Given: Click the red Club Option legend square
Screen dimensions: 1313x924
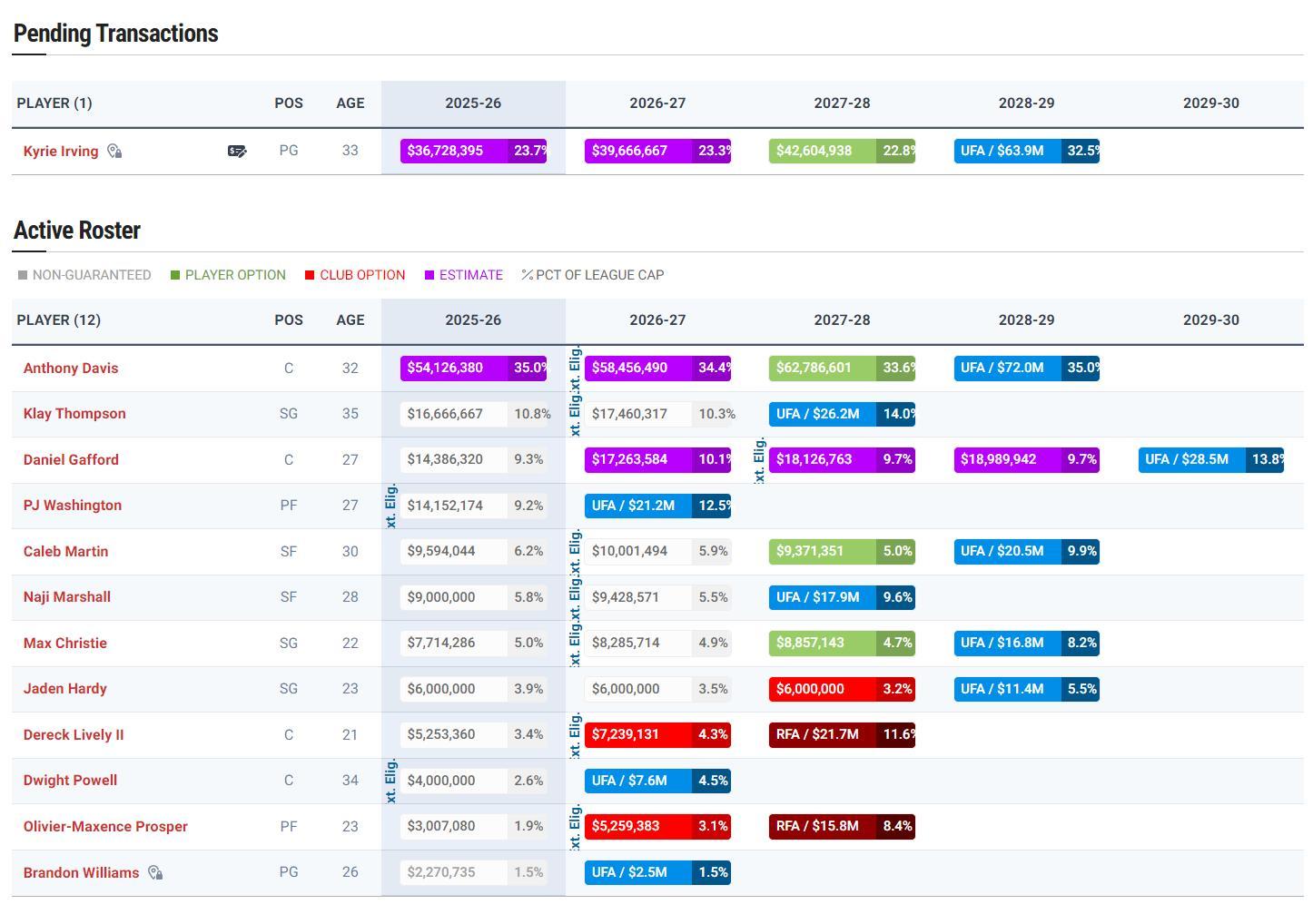Looking at the screenshot, I should (x=310, y=275).
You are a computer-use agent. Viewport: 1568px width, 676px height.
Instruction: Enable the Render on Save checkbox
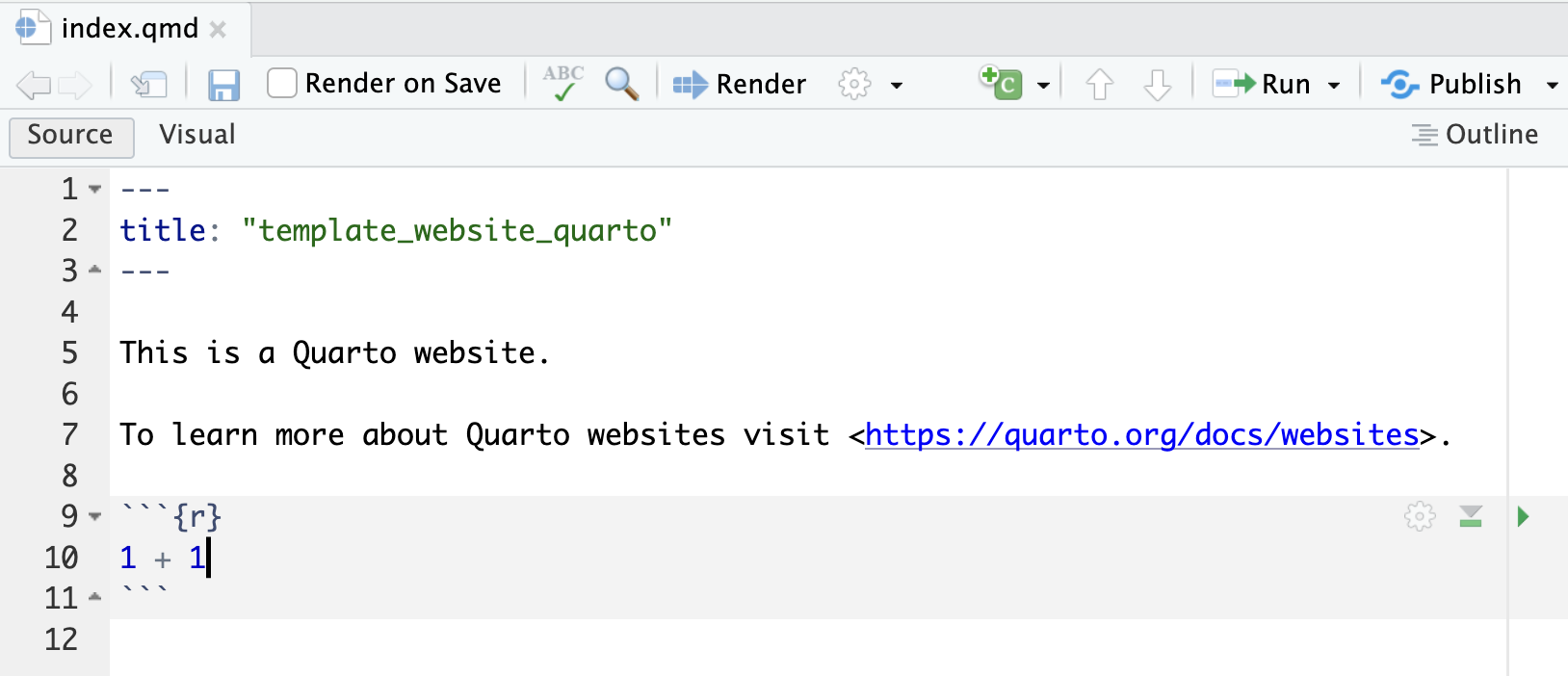tap(281, 83)
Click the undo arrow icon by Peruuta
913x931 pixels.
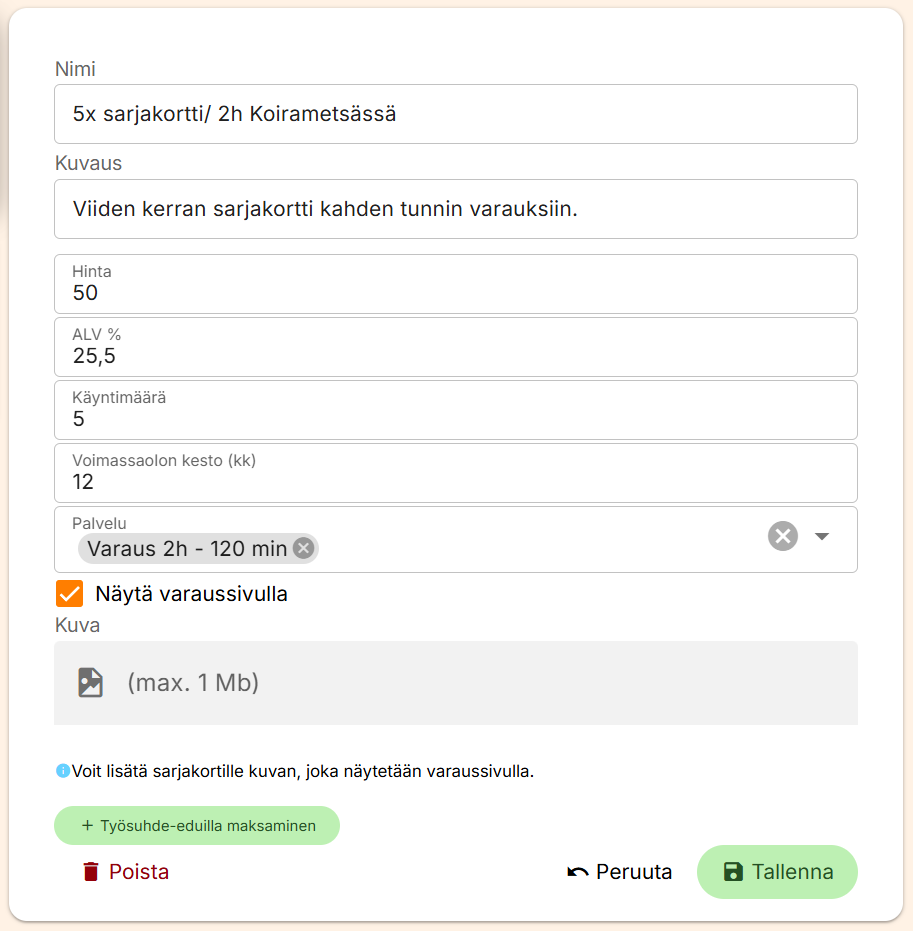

======

WHAT YOU NEED TO DO: Your task is to copy every line in the entries that holds the string "Click".

SOLUTION TO THE EXERCISE:
Given: Click the red Club Option legend square
Click the undo arrow icon by Peruuta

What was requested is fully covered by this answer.